Eine Nacht

Eine Nacht

             Overnight, it had become illegal to be what they were – Turiks. Their bronzed skin, dark eyes and familial tattoos had become the targets on their backs. It wouldn’t be the first time his kind had been put to the fire of accusations and he doubted it would be the last.

 Braska, a father of two, had seen the warning signs since the new Victus had taken stage. The long rooted issues of unforgotten genocide and an economy in its death throes meant that accusing eyes had to be turned somewhere. Eyes darted on the streets, people suspected hidden knives in the nets of fishermen and cloaked assassins sent from the government headquarters. Houses were beginning to grow empty in single nights, entire families of ten or more extended Turiks gone without a sound.

            Braska hoped they had fled the country. He prayed for them to the old mothers and fathers. But what use were their old ancestors against this almighty the Pols worshipped in their tart robes and veiled faces, Braska wondered. Could Gods war in this modern world of theirs? The kindly old faces of the ancestors broke his heart; they were stoic spirits but never killers.

            Like the Turiks, the olden ones were ancestral to the Adriatic gem of Sceliad. Their hives of interlaced families had built the stone homes into the mountains, turned the air to incense, and raised the spirits and the crop for three thousand years. Victus and his kind, the Pols, had brought the new tides of a fresh God, technology and change. Their progress spread over the Turiks like a plague but even the most stalwart Turik knew that progress halted for no man or woman.

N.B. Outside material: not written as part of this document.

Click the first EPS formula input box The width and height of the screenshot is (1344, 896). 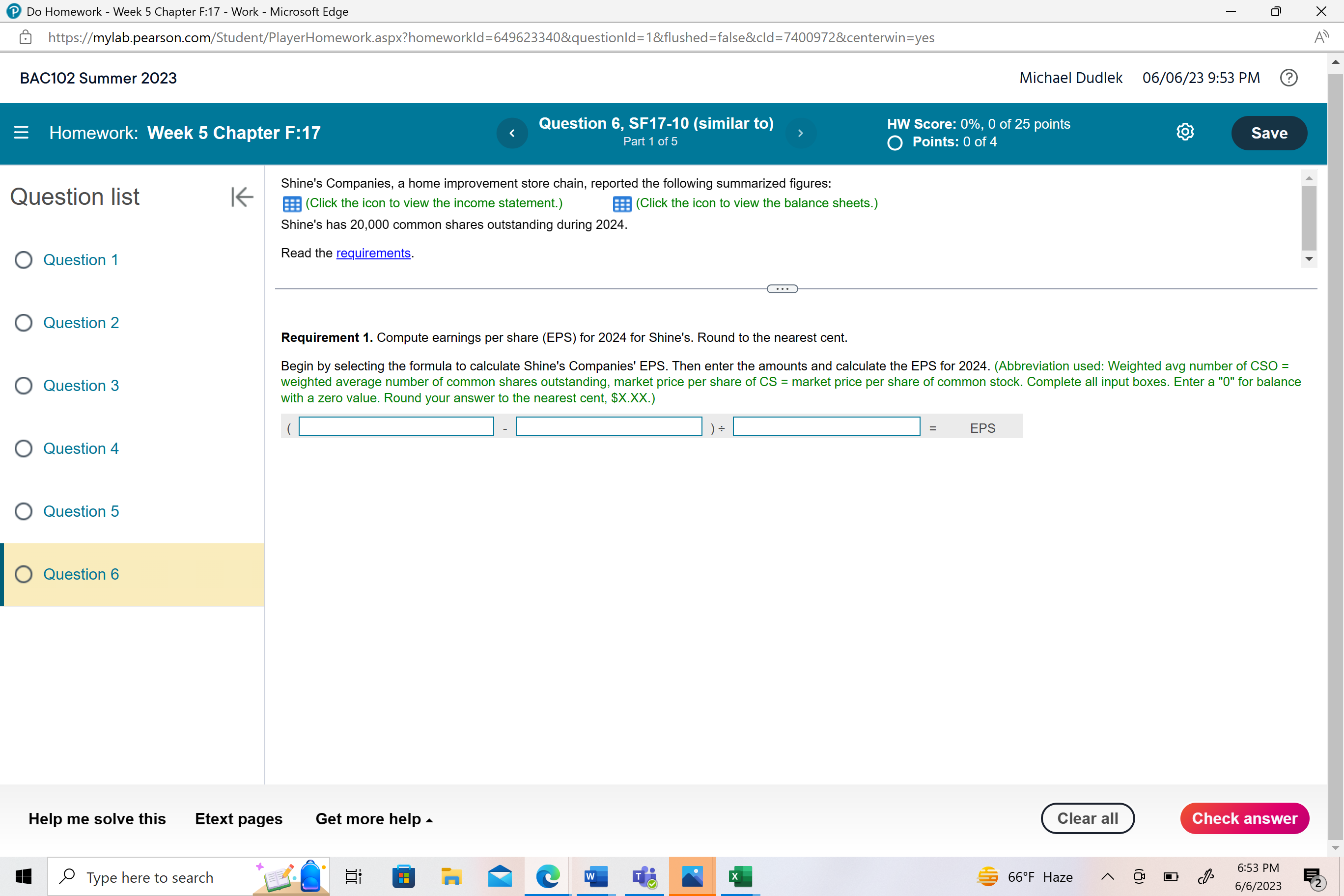click(396, 427)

            Braska watched the news on a television that was long overdue on giving up the ghost. He could smell the heated copper while the image of the Victus shook in black and white.

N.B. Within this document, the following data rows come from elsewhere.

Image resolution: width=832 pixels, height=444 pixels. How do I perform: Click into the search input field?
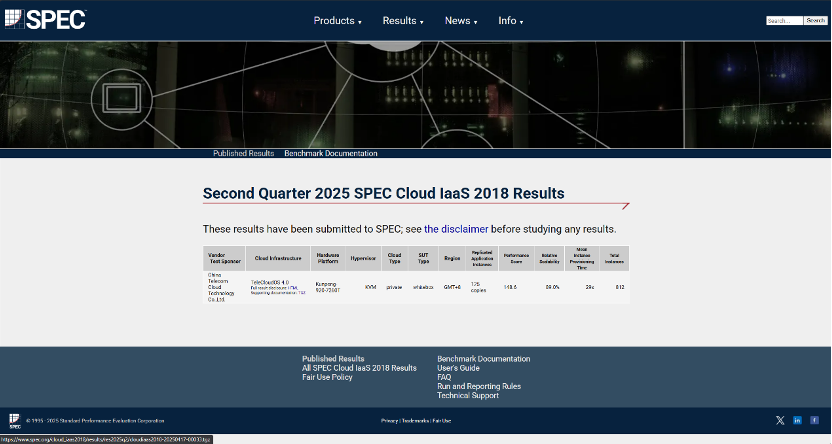pyautogui.click(x=784, y=21)
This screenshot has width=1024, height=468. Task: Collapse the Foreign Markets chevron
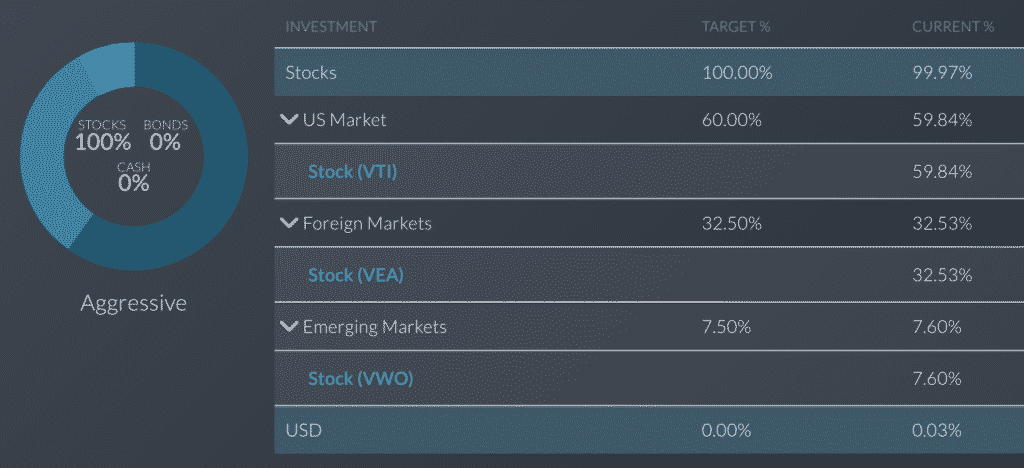click(288, 223)
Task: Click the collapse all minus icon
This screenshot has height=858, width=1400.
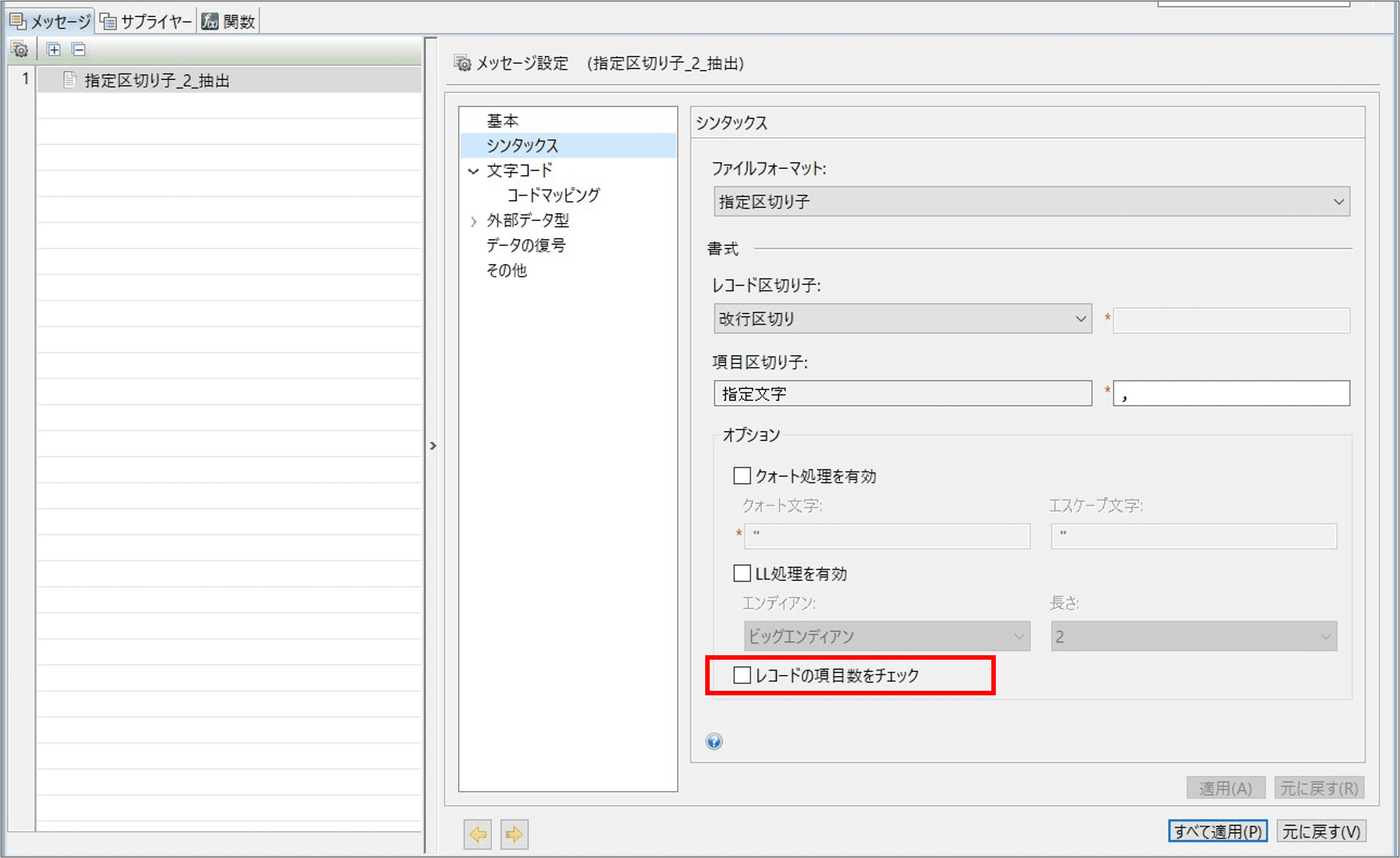Action: [x=79, y=50]
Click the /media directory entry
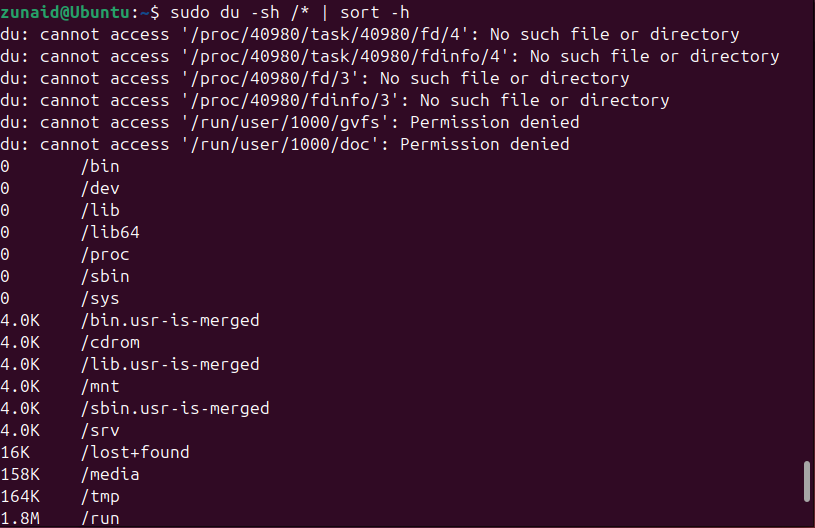The image size is (815, 528). tap(110, 474)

            “Too many handouts have been given to the Turiks,” the Victus told the crowd in a voice meant for a lover. “In these troubling times, it is imperative that we Pols focus on the struggles our people are enduring. The Turiks have become a drain on our culture, unfortunate as it is, and any good Pol knows he must insist on what is best for his nation before what is best for his fellow man.” He loved Sceliad, Braska was sure. Perhaps even as much as his eldest daughter Mina did.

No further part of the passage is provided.